Companies have not been required by the federal government to prove that their robotic driving systems are safe. “We’re not holding them to any standards right now,” Cummings said, arguing that the National Highway Traffic Safety Administration should provide real supervision.

Federal transportation officials have relied on voluntary safety reporting to oversee the burgeoning industry, which has emphasized the life-saving potential of the technology in arguing against government mandates.

Arizona has aggressively courted driverless tech firms, based largely on its light regulatory touch.

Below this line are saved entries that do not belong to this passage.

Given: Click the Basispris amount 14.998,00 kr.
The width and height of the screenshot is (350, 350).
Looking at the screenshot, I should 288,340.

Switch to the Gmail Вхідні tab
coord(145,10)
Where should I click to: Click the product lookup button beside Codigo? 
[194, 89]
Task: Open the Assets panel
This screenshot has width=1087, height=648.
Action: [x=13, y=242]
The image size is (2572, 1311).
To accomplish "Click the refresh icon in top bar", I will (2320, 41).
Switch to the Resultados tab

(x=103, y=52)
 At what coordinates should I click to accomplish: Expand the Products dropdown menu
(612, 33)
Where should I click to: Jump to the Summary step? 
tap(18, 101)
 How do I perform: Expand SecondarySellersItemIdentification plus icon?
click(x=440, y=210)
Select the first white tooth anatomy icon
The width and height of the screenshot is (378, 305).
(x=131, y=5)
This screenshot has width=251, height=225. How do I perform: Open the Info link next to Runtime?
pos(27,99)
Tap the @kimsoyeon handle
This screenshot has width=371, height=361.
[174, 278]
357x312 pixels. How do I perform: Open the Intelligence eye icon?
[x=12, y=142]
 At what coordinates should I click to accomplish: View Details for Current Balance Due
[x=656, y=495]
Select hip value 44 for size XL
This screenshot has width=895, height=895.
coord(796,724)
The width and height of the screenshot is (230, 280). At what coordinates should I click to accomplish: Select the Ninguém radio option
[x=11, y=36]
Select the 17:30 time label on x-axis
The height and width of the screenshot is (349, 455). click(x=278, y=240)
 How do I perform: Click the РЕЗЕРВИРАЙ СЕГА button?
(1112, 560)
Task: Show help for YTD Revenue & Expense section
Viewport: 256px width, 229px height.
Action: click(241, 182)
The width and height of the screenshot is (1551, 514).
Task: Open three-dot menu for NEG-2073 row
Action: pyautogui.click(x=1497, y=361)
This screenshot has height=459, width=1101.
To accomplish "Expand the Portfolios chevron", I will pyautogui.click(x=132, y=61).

That approach has consequences, Cummings said. “If you’re going take that first step out, then you’re also going to be [the] first entity to have to suffer these kinds of issues,” she said.

Driverless technology firms generally say they painstakingly map an area digitally before running their vehicles there, so that the vehicles essentially have banked information about the surroundings that can be compared on the fly to what cameras and sensors are picking up at any moment.

The victim was “walking outside of the crosswalk” and was crossing a road at about 10 p.m. when she was struck, the Tempe police said.

“Just because you map an area doesn’t mean your computer system is necessarily going to pick up a pedestrian, particularly one that wasn’t in a cross walk,” Cummings said.

Another industry-wide issue is to what extent autonomous vehicles can deal with unanticipated problems.

“The car cameras, the vision systems, they don’t perform inductively, meaning they can’t guess about the appearance of someone in a particular place and time,” Cummings said. “Pedestrians get hit by human drivers all the time for similar reasons,” though the exact cause of this crash remains unclear, she said.

Uber CEO Dara Khosrowshahi said in a tweet that the company was working to learn what went wrong.

“Some incredibly sad news out of Arizona,” he said. “We’re thinking of the victim’s family as we work with local law enforcement to understand what happened.”

A spokesman for Arizona Governor Doug Ducey, whose administration has provided a more permissive regulatory environment for deploying driverless cars than in states such as California, said “our hearts go out to the victim involved.”